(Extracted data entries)
==================================================
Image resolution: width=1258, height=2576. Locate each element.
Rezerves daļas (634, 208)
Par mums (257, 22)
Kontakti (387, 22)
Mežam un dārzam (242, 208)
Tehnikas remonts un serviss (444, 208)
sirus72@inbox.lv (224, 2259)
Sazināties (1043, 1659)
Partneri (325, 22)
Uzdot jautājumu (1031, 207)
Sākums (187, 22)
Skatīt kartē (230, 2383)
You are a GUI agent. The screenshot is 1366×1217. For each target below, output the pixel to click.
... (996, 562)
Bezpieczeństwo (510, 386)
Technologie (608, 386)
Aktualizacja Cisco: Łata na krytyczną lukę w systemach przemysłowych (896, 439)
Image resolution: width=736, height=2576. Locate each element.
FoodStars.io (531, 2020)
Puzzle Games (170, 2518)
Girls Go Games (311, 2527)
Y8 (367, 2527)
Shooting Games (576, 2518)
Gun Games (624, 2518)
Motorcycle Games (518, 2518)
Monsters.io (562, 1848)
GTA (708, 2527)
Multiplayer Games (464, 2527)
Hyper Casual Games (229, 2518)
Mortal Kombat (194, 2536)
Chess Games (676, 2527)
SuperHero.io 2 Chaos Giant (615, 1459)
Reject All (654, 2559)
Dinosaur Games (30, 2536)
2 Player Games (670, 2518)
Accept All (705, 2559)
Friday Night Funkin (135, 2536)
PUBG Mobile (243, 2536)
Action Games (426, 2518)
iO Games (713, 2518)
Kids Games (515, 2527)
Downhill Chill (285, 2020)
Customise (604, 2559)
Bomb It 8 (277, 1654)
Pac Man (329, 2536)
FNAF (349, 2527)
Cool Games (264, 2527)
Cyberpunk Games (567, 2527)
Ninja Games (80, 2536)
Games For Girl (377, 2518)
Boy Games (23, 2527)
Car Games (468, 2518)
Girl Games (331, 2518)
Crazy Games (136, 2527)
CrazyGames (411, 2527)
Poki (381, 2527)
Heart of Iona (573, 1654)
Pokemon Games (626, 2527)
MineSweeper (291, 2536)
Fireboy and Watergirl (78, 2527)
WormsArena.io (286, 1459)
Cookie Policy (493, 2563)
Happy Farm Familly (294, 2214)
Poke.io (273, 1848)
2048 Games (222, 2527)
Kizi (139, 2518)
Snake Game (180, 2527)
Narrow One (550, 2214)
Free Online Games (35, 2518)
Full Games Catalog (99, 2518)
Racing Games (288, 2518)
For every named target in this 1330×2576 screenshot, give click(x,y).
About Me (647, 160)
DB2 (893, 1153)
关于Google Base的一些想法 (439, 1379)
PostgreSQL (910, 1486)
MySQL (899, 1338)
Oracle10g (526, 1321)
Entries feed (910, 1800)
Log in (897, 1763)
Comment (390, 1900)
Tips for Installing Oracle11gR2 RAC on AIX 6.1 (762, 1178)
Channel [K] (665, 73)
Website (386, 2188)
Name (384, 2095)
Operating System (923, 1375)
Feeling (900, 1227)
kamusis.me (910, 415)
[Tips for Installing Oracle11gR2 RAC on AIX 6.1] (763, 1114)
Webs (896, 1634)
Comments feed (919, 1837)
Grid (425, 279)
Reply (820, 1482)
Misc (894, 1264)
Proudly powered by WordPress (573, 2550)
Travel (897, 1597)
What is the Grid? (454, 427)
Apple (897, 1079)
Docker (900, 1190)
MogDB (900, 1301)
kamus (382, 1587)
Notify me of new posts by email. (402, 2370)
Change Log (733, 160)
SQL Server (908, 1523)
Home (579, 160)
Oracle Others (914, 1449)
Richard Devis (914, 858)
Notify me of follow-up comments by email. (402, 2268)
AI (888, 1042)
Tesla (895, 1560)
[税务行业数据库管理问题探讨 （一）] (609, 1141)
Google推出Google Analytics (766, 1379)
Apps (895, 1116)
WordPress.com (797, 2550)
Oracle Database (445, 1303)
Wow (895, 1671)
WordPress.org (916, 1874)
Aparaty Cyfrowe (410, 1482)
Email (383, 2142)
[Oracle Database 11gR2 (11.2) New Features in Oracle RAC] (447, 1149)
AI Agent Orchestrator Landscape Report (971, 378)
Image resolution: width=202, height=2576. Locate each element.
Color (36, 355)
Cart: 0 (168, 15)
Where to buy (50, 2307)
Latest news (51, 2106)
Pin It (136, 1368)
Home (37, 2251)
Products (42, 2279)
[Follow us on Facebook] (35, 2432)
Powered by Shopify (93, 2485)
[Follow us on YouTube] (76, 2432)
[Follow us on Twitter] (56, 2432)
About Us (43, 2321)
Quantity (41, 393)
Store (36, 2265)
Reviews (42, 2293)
==================================================
## Problem
The lines that mention the word "click" should be pulled from the records above.

## Answer box
You are a GUI agent. The screenshot is 1366×1217. For each target below, output the pixel to click.
For every named target in this 1330×2576 screenshot, give click(x,y).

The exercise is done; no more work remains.